From 7da36b4535e941035cdb06f95df2eaa089a2fd07 Mon Sep 17 00:00:00 2001
From: titi <74377782+qchapp@users.noreply.github.com>
Date: Mon, 4 May 2026 14:26:50 +0200
Subject: [PATCH 02/24] fixed stats

---
 src/mmirage/shard_utils.py | 16 +++++++++++-----
 1 file changed, 11 insertions(+), 5 deletions(-)

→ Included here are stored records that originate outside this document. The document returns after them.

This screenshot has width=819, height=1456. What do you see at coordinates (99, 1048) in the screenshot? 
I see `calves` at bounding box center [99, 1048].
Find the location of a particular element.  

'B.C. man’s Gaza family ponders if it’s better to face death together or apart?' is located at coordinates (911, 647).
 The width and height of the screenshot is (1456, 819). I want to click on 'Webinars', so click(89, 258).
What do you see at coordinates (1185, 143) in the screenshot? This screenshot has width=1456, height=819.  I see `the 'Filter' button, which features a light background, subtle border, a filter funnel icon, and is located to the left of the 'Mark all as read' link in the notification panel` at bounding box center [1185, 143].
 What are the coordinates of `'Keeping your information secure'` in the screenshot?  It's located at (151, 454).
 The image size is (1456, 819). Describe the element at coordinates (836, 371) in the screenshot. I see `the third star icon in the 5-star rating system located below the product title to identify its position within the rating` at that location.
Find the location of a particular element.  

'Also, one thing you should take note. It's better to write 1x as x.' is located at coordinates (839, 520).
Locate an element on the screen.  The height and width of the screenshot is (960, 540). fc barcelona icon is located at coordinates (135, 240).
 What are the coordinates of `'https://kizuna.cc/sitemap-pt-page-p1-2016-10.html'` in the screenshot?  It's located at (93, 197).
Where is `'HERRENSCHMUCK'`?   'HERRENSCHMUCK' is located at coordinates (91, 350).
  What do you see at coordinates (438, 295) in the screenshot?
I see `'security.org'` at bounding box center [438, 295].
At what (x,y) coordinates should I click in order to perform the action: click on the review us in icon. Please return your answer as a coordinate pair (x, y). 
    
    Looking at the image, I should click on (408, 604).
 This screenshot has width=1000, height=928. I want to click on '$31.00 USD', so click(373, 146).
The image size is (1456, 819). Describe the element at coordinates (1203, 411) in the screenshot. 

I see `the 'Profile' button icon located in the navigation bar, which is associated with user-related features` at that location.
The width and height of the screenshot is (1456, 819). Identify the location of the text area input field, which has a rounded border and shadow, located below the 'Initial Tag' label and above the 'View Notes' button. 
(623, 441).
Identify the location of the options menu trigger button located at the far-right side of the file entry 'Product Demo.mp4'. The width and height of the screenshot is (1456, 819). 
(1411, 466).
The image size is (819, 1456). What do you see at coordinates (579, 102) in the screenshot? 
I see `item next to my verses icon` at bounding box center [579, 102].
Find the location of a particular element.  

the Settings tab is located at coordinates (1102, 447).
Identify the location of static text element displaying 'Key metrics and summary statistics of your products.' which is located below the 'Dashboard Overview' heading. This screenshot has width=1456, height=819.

diff --git a/src/mmirage/shard_utils.py b/src/mmirage/shard_utils.py
index ca09939..991b8db 100644
--- a/src/mmirage/shard_utils.py
+++ b/src/mmirage/shard_utils.py
@@ -181,12 +181,18 @@ def _poll_loop(self) -> None:
 
     def _query_gpu_util(self) -> Optional[float]:
         try:
+            cmd = [
+                "nvidia-smi",
+                "--query-gpu=utilization.gpu",
+                "--format=csv,noheader,nounits",
+            ]
+            # Restrict to GPUs visible to this process so we don't dilute
+            # utilization by averaging over idle GPUs on the same node.
+            cuda_visible = os.environ.get("CUDA_VISIBLE_DEVICES", "")
+            if cuda_visible and cuda_visible.lower() not in ("all", "nodevfiles"):
+                cmd += [f"--id={cuda_visible}"]
             result = subprocess.run(
-                [
-                    "nvidia-smi",
-                    "--query-gpu=utilization.gpu",
-                    "--format=csv,noheader,nounits",
-                ],
+                cmd,
                 capture_output=True,
                 text=True,
                 timeout=5,

From 3e1a9bc96e36275c1a16bfd56bd637bc6919aaf7 Mon Sep 17 00:00:00 2001
From: titi <74377782+qchapp@users.noreply.github.com>
Date: Mon, 4 May 2026 14:52:48 +0200
Subject: [PATCH 03/24] small test

---
 src/mmirage/shard_process.py | 16 +++++++++++++++-
 src/mmirage/shard_utils.py   | 19 +++++++++++++------
 2 files changed, 28 insertions(+), 7 deletions(-)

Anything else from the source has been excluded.